Zipporah

Zipporah is a biblical figure. She is the daughter of the priest Jethro (or Jethro ) of Midian. She became the wife of Moses.

Zipporah gave birth to two sons of Moses: Gershom (German "guest there " ) and the younger Eliezer (Eng. "God Help "). When Moses was defeated by a manifestation of God, Zipporah saved his life by circumcised her son Gershom uncircumcised until then, and then Moses touched with the bloody foreskin. This scene is one of the darkest and most remarkable passages of the Bible ( Ex 4:24-25 EU).

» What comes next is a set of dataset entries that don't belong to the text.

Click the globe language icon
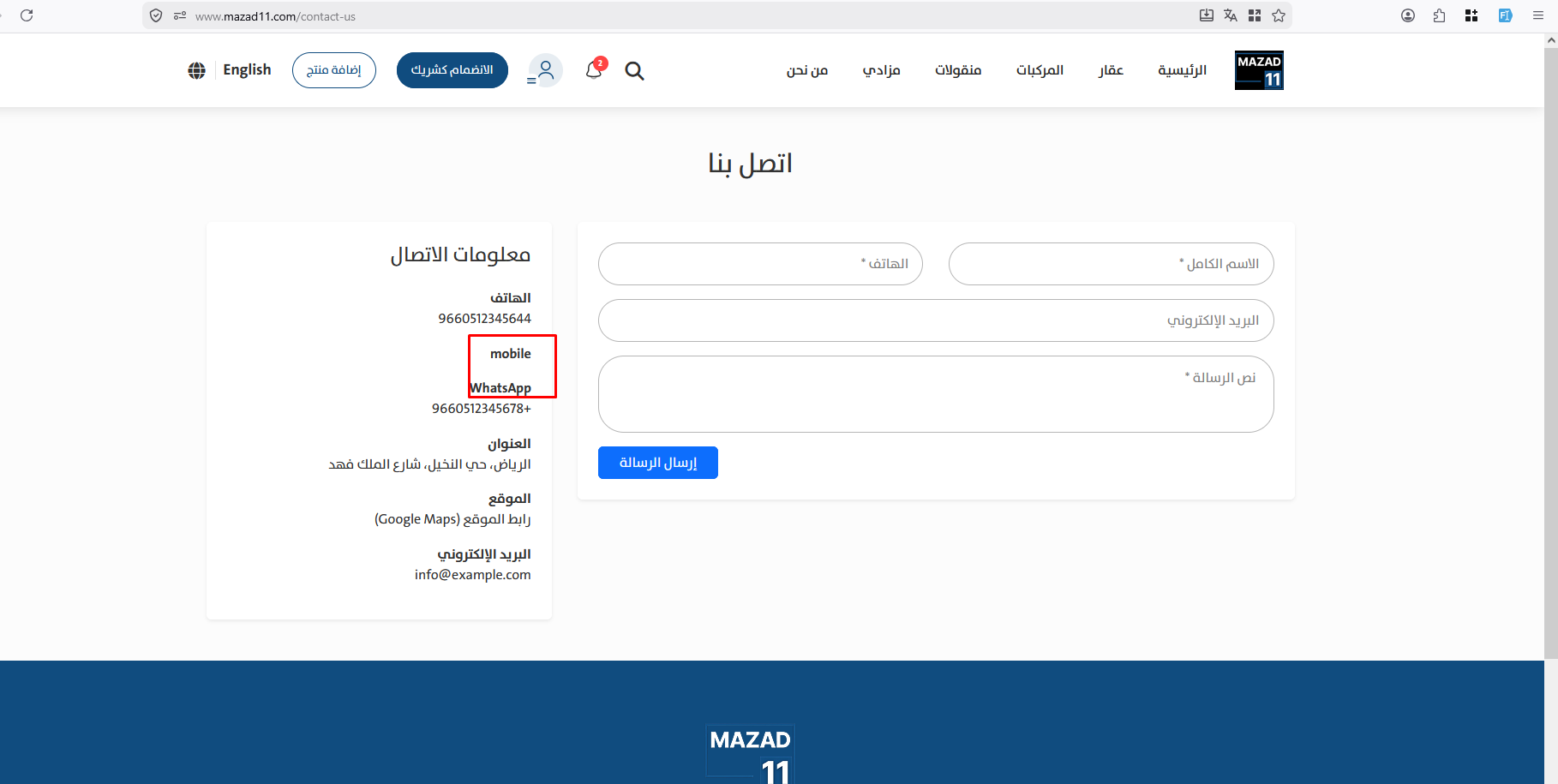The width and height of the screenshot is (1558, 784). click(x=197, y=70)
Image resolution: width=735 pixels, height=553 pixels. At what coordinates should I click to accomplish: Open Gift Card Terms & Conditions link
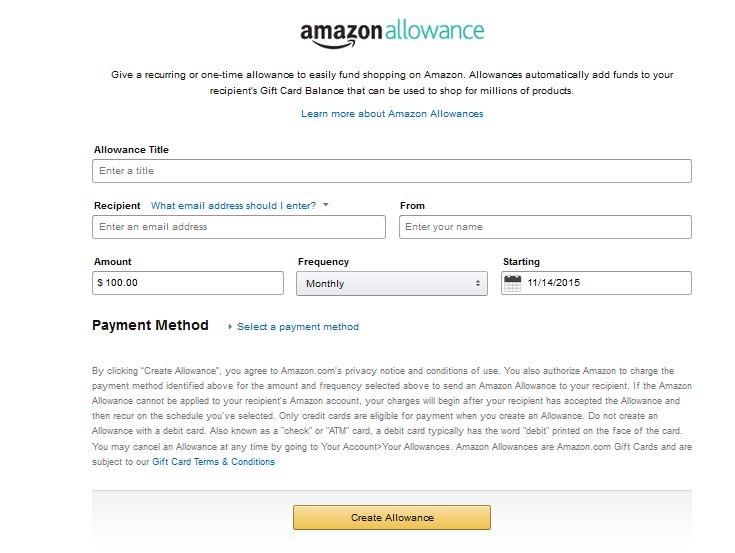(213, 462)

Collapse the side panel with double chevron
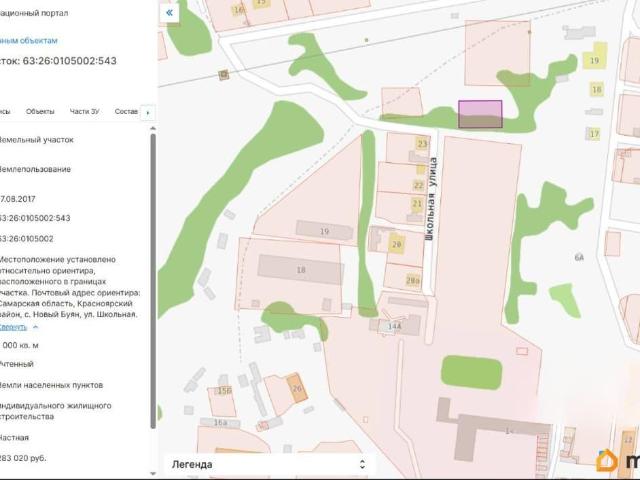pyautogui.click(x=169, y=13)
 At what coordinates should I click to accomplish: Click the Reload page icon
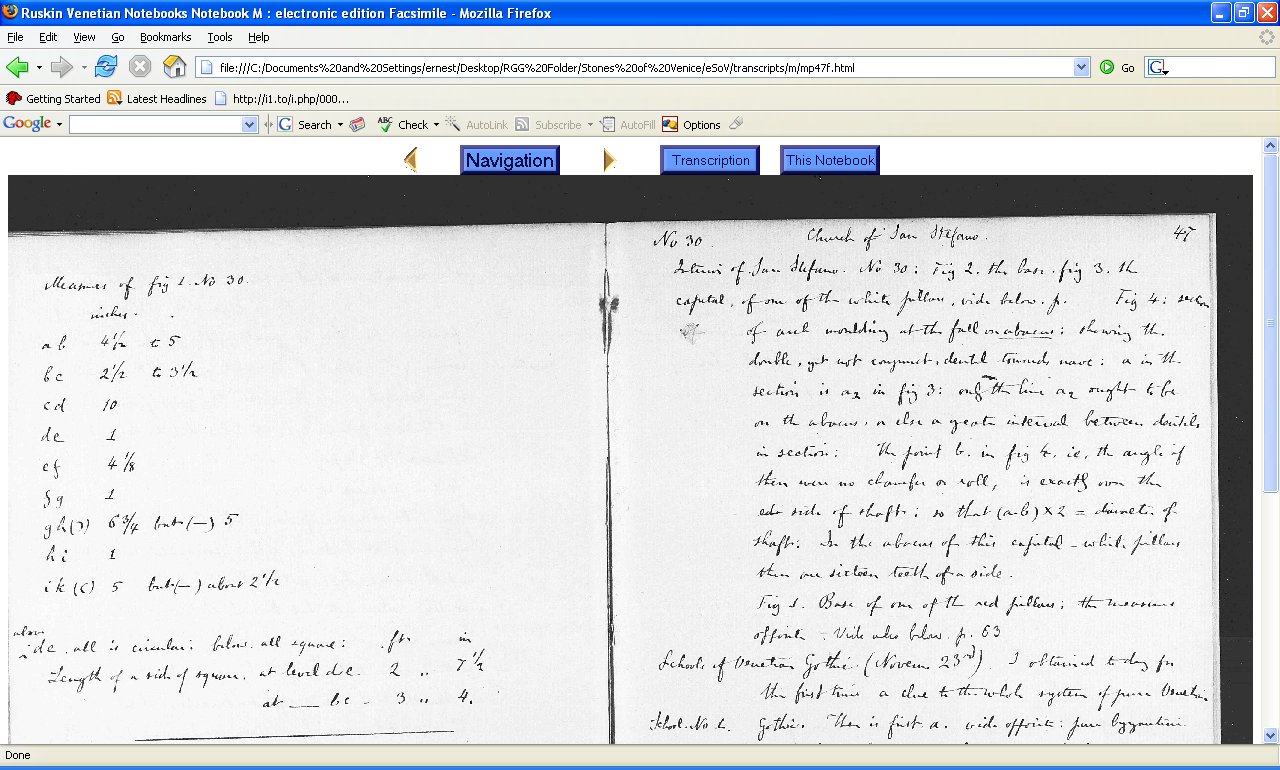[106, 67]
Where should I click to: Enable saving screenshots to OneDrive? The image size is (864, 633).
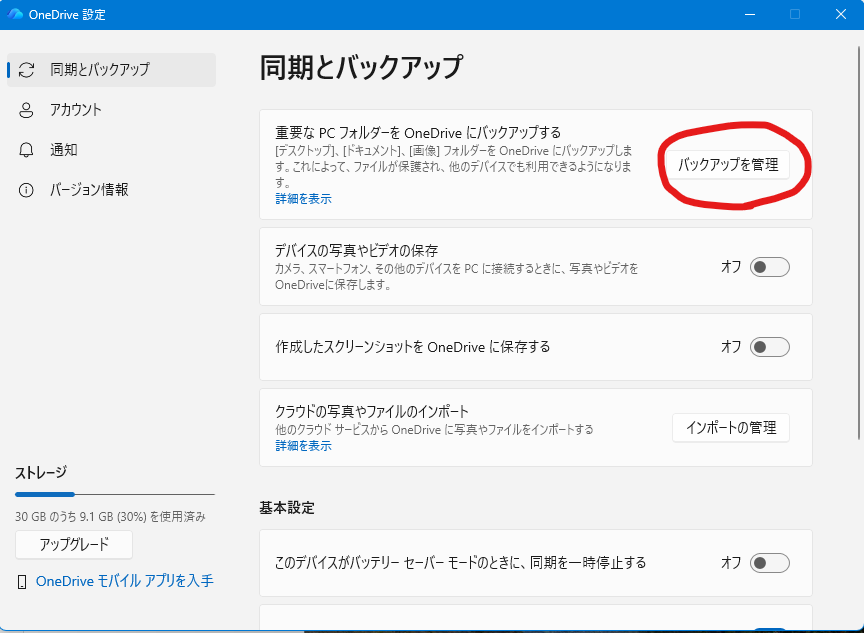tap(769, 347)
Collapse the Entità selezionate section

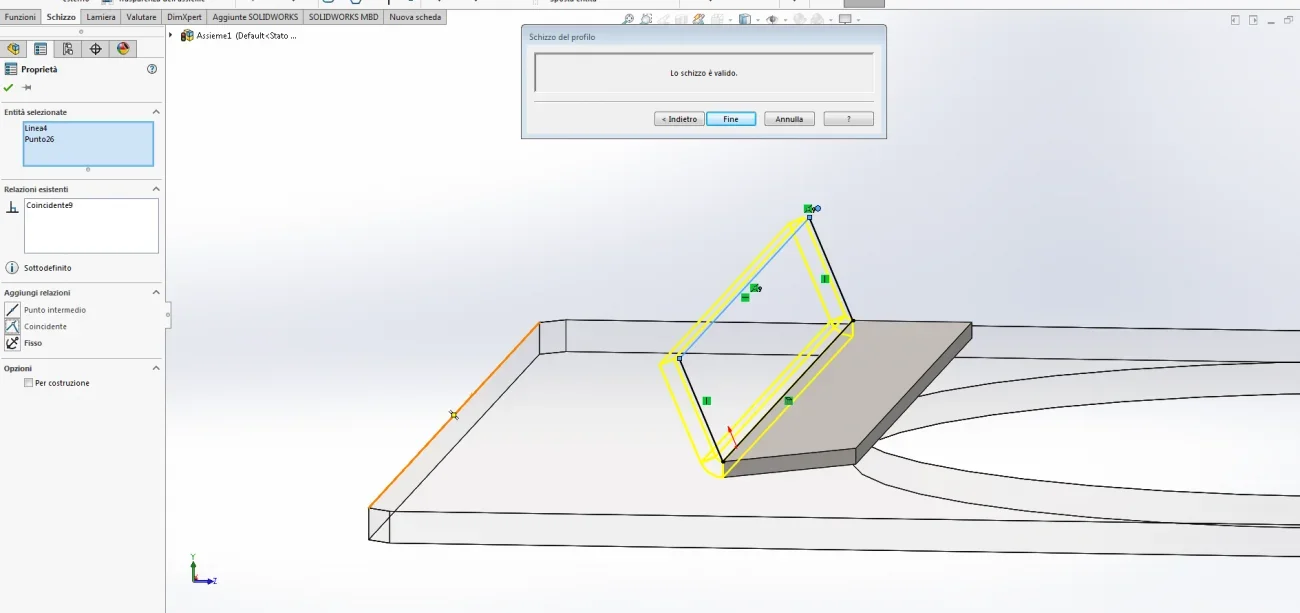[x=155, y=112]
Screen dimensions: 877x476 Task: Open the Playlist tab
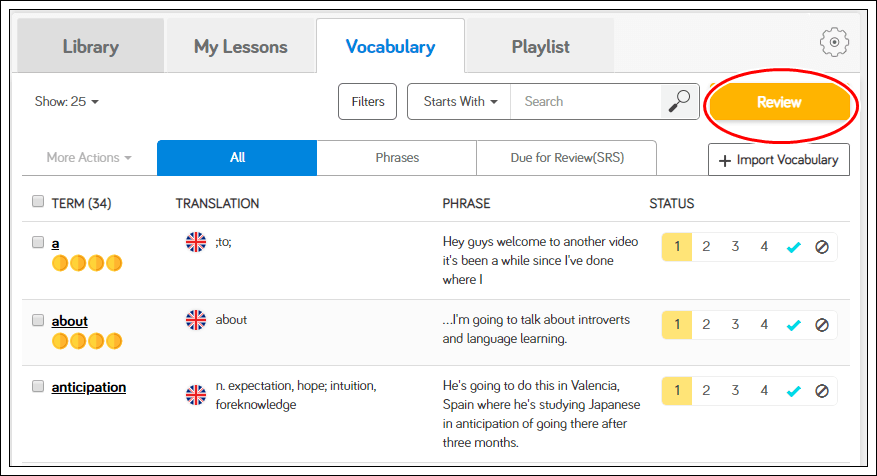click(540, 46)
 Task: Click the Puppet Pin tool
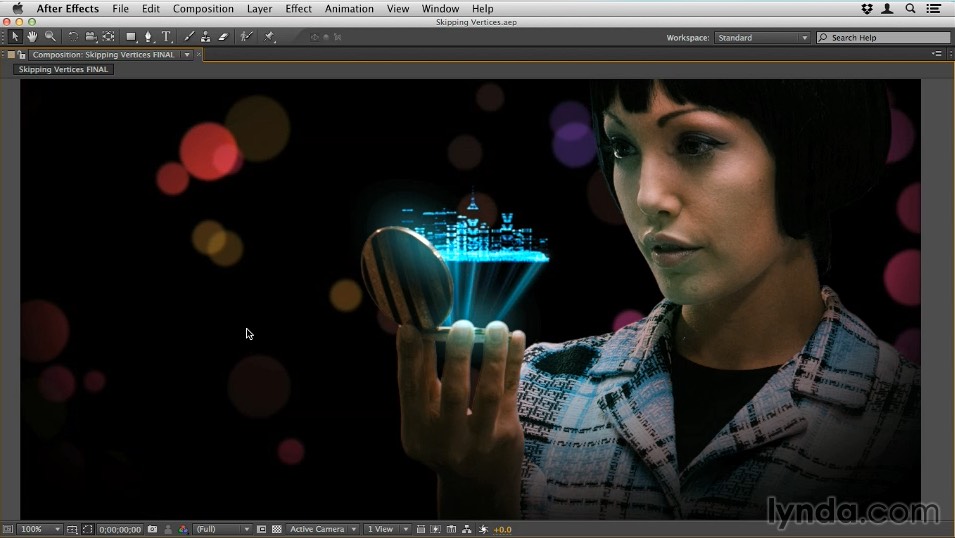tap(270, 37)
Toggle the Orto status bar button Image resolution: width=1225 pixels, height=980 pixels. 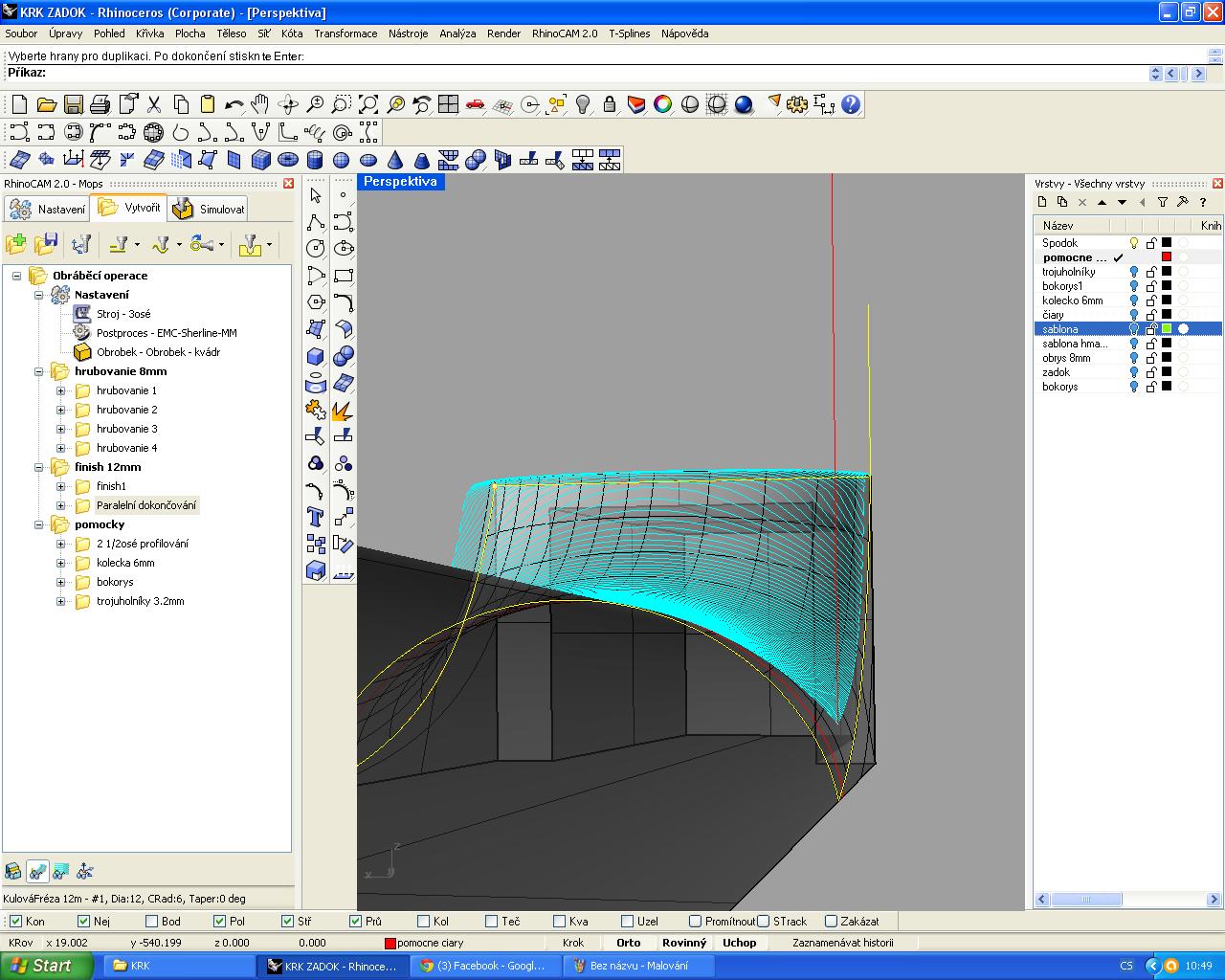tap(628, 943)
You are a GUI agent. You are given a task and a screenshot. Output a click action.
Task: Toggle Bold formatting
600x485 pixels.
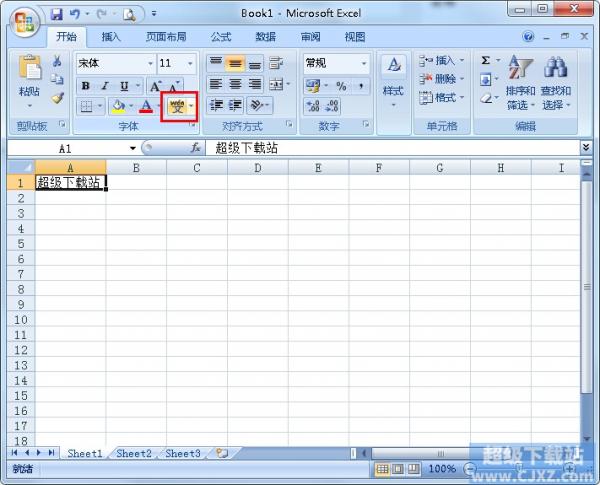87,86
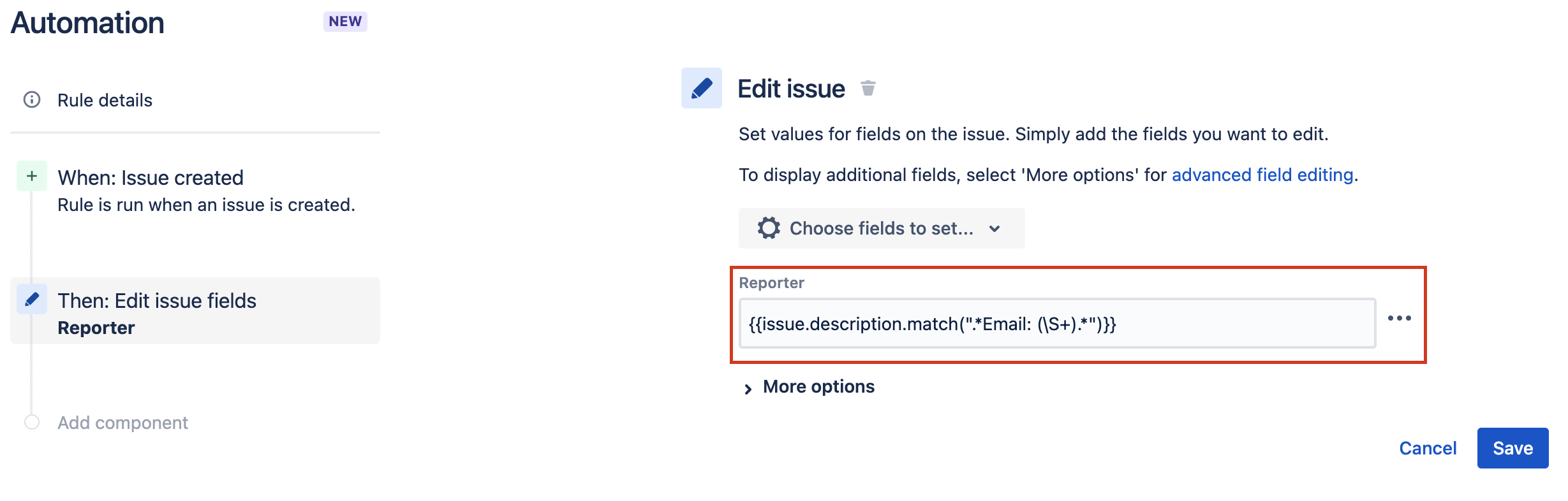Select Then: Edit issue fields step
The height and width of the screenshot is (501, 1568).
pos(157,301)
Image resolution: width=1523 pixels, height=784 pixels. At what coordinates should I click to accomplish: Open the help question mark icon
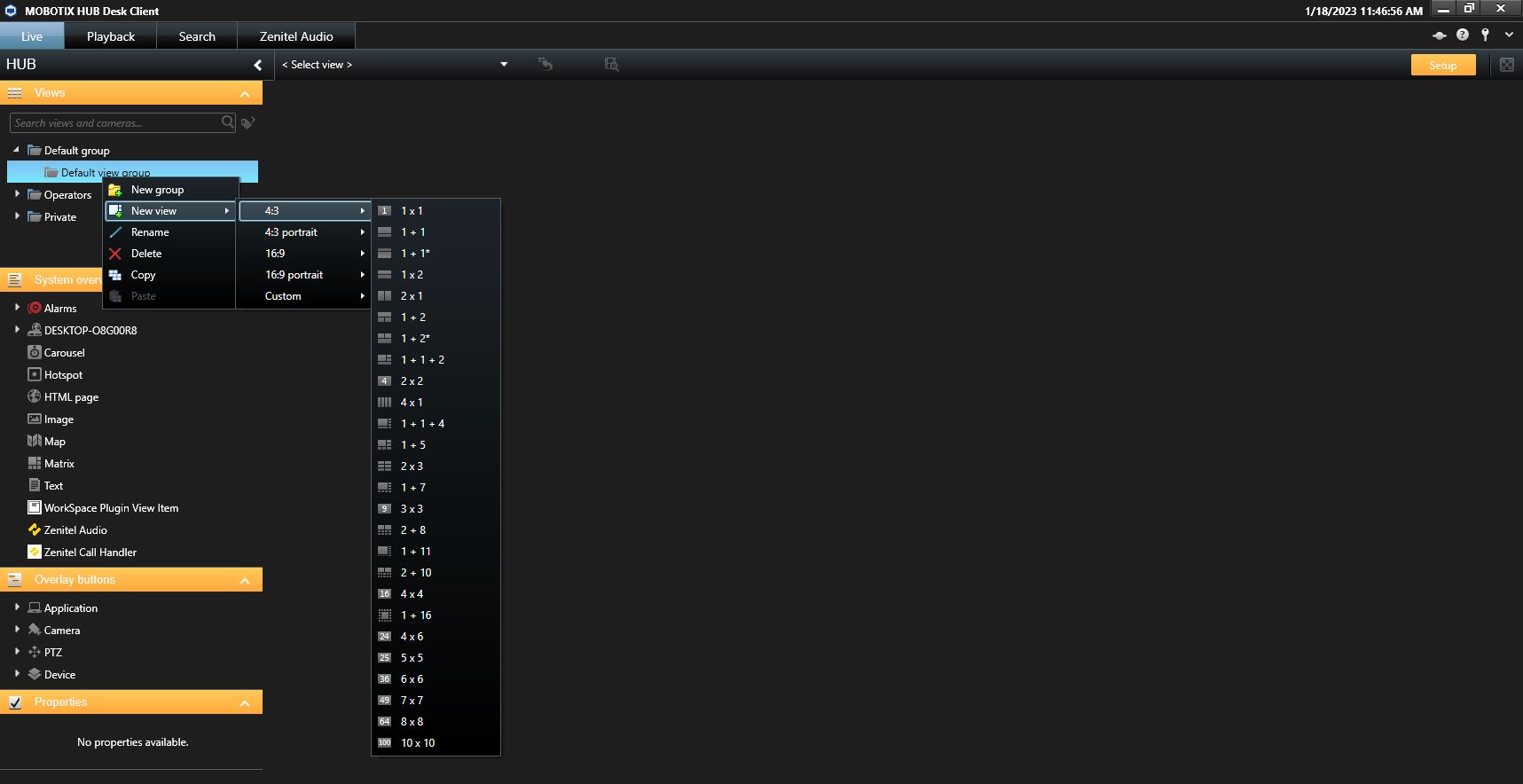[1463, 35]
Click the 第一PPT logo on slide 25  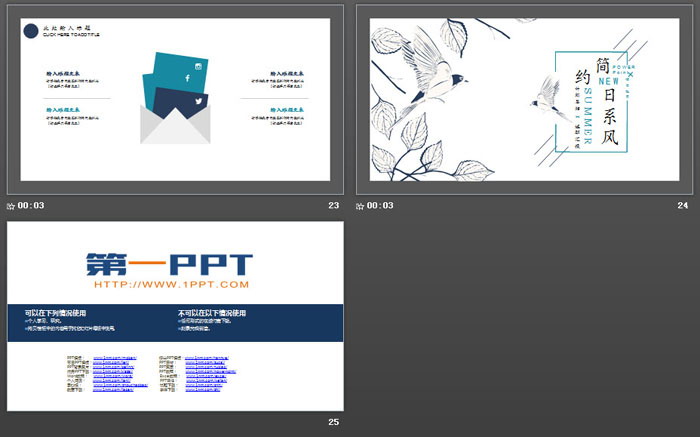168,264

It is unclear whether Zipporah is the same as mentioned in the fourth book of Moses Cushite wife of Moses, or whether Moses has taken a second wife. As Martin Luther in his Bible translation Kush always translated with Mohr, has long been debated whether Zipporah could have been dark-skinned, perhaps.

Zipporah in the literature

In Marcel Proust's A Love of Swann 's love for Odette de Crécy protagonist wakes up when he ascertains a resemblance of her face of Botticelli's Zipporah representation:

" [ ... ] Because it was Swann suddenly that she looked like on striking manner the shape of Sephora's [ sic], the daughter of Jethro on one of the frescoes in the Sistine Chapel. "

In the poem The Egyptian plagues: The wounds of Moses the Albanian poet Ridvan Dibra is Zipporah at the center. The poem ends with the words: "Well, it is and difficult to be a prophet Woman / My Zipporah ".